So, your friends finally convinced you to go hiking with them. You always wanted to go, but since you’ve never done this before, the idea now seems pretty intimidating, right? Don’t worry! With a little bit of planning and preparation, hiking easily turns into an activity anyone can do.
To help you stay more comfortable in the wild, you should start learning some vital skills, such as how to make a fire, make a shelter, set up a camp, cook, and how to pack. You will also need to get some basic hiking and camping equipment.
The main hiking and camping equipment you will need is a backpack, a shelter, and a sleeping bag. These are the things that take up the most space/weight and have the biggest impact on comfort. Experts suggest spending the most money and time on these items. Make sure you do your research and try things on to avoid having your trip ruined by a hurt back or a wet/cold night.
For a hiking trip that is to last over 2 days, a 50-55 liters backpack is just fine. You might want to get a bigger one to give you more flexibility, but experts recommend to go as light as you can as that will make you a lot more comfortable. While we can’t make a solid recommendation, we advise you to get a backpack from a reliable brand and to try it home before you venture into the wild – you will regret every kilometer you walk with a backpack that doesn’t feel right on you.
While you can go hiking without a shelter when the weather is fine or can stay at shelters, a lightweight shelter is always handy to have. Choose a model with rainfly that extends to the ground on all sides to keep you dry in case it starts to rain. Stability in the wind is enhanced by pole intersection. So the more poles the shelter has the stronger the tent will be.

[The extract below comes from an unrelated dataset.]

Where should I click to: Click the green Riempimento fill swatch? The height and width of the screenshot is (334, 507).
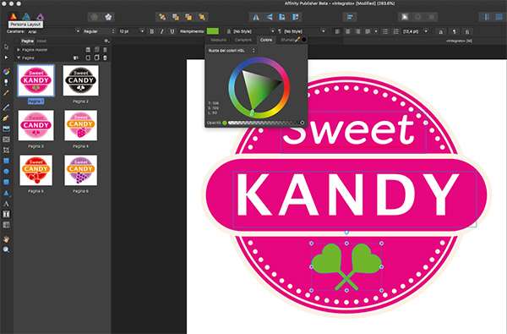point(212,31)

A sleeping bag rated to 20 degrees is recommended for all-purpose use. For colder seasons you may want to consider a model rated to 0 degrees to keep you warm, and for really hot months, a lightweight bag rated to 35 degrees will keep you cooler and will also help reduce pack weight.
For your first hike, make sure you check the weather and bring appropriate clothes so you can adjust as needed. The last thing you will want is to be too hot, too cold, or to get caught in rain unprepared. Being hydrated is also of paramount importance for a successful first hike. So make sure you bring plenty of water with you.
As for starting out, just get out there. Start doing small daily hikes, bring your fitness level up, and start bringing pieces of gear with you gradually, adding weight as you go to get your body accustomed to hauling a lot of weight. Once you feel that you are ready, get out there and have fun. Just don’t forget to be smart and careful.